Instructions for the task: Can you format every line of the records below as a numbered list, leaving out the blank lines?

··· Record list ···

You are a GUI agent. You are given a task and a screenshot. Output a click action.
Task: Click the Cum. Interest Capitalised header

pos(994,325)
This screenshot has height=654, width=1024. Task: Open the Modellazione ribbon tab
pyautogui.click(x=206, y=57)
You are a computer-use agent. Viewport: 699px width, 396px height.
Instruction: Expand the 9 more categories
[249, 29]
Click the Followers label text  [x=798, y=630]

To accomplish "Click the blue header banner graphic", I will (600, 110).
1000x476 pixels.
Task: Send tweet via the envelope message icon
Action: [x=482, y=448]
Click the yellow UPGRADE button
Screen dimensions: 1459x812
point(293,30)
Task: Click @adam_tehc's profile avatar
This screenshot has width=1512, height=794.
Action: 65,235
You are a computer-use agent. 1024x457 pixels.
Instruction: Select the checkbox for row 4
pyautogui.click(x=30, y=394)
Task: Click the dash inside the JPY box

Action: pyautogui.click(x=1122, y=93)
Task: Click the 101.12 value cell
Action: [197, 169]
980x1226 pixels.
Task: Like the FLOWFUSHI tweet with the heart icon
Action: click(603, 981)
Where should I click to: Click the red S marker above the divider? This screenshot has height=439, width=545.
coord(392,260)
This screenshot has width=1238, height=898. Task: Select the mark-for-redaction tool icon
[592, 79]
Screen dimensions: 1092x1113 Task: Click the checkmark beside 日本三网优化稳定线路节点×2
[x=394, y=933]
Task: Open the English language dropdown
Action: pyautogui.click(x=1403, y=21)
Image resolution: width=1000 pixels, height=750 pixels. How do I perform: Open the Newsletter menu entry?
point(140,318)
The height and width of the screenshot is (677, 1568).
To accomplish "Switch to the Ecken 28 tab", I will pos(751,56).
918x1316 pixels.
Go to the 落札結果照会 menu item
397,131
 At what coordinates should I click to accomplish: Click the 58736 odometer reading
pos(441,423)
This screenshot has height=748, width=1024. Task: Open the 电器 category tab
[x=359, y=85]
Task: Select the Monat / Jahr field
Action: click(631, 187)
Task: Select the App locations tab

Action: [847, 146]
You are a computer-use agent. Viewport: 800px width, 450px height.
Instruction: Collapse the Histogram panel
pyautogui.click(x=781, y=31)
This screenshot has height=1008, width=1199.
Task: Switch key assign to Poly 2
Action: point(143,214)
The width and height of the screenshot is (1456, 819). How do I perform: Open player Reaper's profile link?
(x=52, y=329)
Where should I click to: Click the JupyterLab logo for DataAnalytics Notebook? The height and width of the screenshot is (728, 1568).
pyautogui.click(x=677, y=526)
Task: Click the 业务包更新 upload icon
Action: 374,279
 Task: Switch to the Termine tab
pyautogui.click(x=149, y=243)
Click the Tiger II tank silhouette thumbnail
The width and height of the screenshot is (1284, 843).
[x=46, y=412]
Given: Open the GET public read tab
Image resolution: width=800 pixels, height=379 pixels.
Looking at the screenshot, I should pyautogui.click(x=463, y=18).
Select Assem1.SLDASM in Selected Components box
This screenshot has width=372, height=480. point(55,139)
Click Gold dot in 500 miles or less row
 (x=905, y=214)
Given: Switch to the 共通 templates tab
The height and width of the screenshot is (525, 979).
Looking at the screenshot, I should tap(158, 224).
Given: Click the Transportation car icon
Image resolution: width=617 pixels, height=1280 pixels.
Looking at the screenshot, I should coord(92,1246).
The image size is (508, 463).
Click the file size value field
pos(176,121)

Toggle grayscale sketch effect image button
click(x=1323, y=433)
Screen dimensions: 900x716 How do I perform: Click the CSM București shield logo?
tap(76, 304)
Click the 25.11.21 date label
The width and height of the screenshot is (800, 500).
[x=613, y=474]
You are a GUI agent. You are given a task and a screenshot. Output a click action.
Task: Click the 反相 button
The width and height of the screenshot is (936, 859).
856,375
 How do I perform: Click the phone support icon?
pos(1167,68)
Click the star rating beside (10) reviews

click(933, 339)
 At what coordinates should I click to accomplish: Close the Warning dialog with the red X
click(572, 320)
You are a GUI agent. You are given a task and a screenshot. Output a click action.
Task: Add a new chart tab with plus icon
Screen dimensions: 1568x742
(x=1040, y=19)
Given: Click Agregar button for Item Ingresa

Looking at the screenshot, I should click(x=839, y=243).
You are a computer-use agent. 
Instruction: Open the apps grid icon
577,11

···

Answer to the problem:
1. You are a GUI agent. You are given a task and a screenshot. Output a click action.
2. Task: Click the Cum. Interest Capitalised header
3. pos(994,325)
4. This screenshot has height=654, width=1024. Task: Open the Modellazione ribbon tab
5. pyautogui.click(x=206, y=57)
6. You are a computer-use agent. Viewport: 699px width, 396px height.
7. Instruction: Expand the 9 more categories
8. [249, 29]
9. Click the Followers label text  [x=798, y=630]
10. To accomplish "Click the blue header banner graphic", I will (600, 110).
11. 1000x476 pixels.
12. Task: Send tweet via the envelope message icon
13. Action: [x=482, y=448]
14. Click the yellow UPGRADE button
15. Screen dimensions: 1459x812
16. point(293,30)
17. Task: Click @adam_tehc's profile avatar
18. This screenshot has width=1512, height=794.
19. Action: 65,235
20. You are a computer-use agent. 1024x457 pixels.
21. Instruction: Select the checkbox for row 4
22. pyautogui.click(x=30, y=394)
23. Task: Click the dash inside the JPY box
24. Action: pyautogui.click(x=1122, y=93)
25. Task: Click the 101.12 value cell
26. Action: [197, 169]
27. 980x1226 pixels.
28. Task: Like the FLOWFUSHI tweet with the heart icon
29. Action: click(603, 981)
30. Where should I click to: Click the red S marker above the divider? This screenshot has height=439, width=545.
31. coord(392,260)
32. This screenshot has width=1238, height=898. Task: Select the mark-for-redaction tool icon
33. [592, 79]
34. Screen dimensions: 1092x1113 Task: Click the checkmark beside 日本三网优化稳定线路节点×2
35. [x=394, y=933]
36. Task: Open the English language dropdown
37. Action: pyautogui.click(x=1403, y=21)
38. Image resolution: width=1000 pixels, height=750 pixels. How do I perform: Open the Newsletter menu entry?
39. point(140,318)
40. The height and width of the screenshot is (677, 1568).
41. To accomplish "Switch to the Ecken 28 tab", I will pos(751,56).
42. 918x1316 pixels.
43. Go to the 落札結果照会 menu item
44. 397,131
45.  At what coordinates should I click to accomplish: Click the 58736 odometer reading
46. pos(441,423)
47. This screenshot has height=748, width=1024. Task: Open the 电器 category tab
48. [x=359, y=85]
49. Task: Select the Monat / Jahr field
50. Action: click(631, 187)
51. Task: Select the App locations tab
52. Action: [847, 146]
53. You are a computer-use agent. Viewport: 800px width, 450px height.
54. Instruction: Collapse the Histogram panel
55. pyautogui.click(x=781, y=31)
56. This screenshot has height=1008, width=1199.
57. Task: Switch key assign to Poly 2
58. Action: point(143,214)
59. The width and height of the screenshot is (1456, 819). How do I perform: Open player Reaper's profile link?
60. (x=52, y=329)
61. Where should I click to: Click the JupyterLab logo for DataAnalytics Notebook? The height and width of the screenshot is (728, 1568).
62. pyautogui.click(x=677, y=526)
63. Task: Click the 业务包更新 upload icon
64. Action: 374,279
65.  Task: Switch to the Termine tab
66. pyautogui.click(x=149, y=243)
67. Click the Tiger II tank silhouette thumbnail
68. The width and height of the screenshot is (1284, 843).
69. [x=46, y=412]
70. Given: Open the GET public read tab
71. Image resolution: width=800 pixels, height=379 pixels.
72. Looking at the screenshot, I should pyautogui.click(x=463, y=18).
73. Select Assem1.SLDASM in Selected Components box
74. This screenshot has width=372, height=480. point(55,139)
75. Click Gold dot in 500 miles or less row
76.  (x=905, y=214)
77. Given: Switch to the 共通 templates tab
78. The height and width of the screenshot is (525, 979).
79. Looking at the screenshot, I should tap(158, 224).
80. Given: Click the Transportation car icon
81. Image resolution: width=617 pixels, height=1280 pixels.
82. Looking at the screenshot, I should coord(92,1246).
83. The image size is (508, 463).
84. Click the file size value field
85. pos(176,121)
86. Toggle grayscale sketch effect image button
87. click(x=1323, y=433)
88. Screen dimensions: 900x716 How do I perform: Click the CSM București shield logo?
89. tap(76, 304)
90. Click the 25.11.21 date label
91. The width and height of the screenshot is (800, 500).
92. [x=613, y=474]
93. You are a GUI agent. You are given a task and a screenshot. Output a click action.
94. Task: Click the 反相 button
95. The width and height of the screenshot is (936, 859).
96. 856,375
97.  How do I perform: Click the phone support icon?
98. pos(1167,68)
99. Click the star rating beside (10) reviews
100. click(933, 339)
101.  At what coordinates should I click to accomplish: Close the Warning dialog with the red X
102. click(572, 320)
103. You are a GUI agent. You are given a task and a screenshot. Output a click action.
104. Task: Add a new chart tab with plus icon
105. Screen dimensions: 1568x742
106. (x=1040, y=19)
107. Given: Click Agregar button for Item Ingresa
108. Looking at the screenshot, I should click(x=839, y=243).
109. You are a computer-use agent. 
110. Instruction: Open the apps grid icon
111. 577,11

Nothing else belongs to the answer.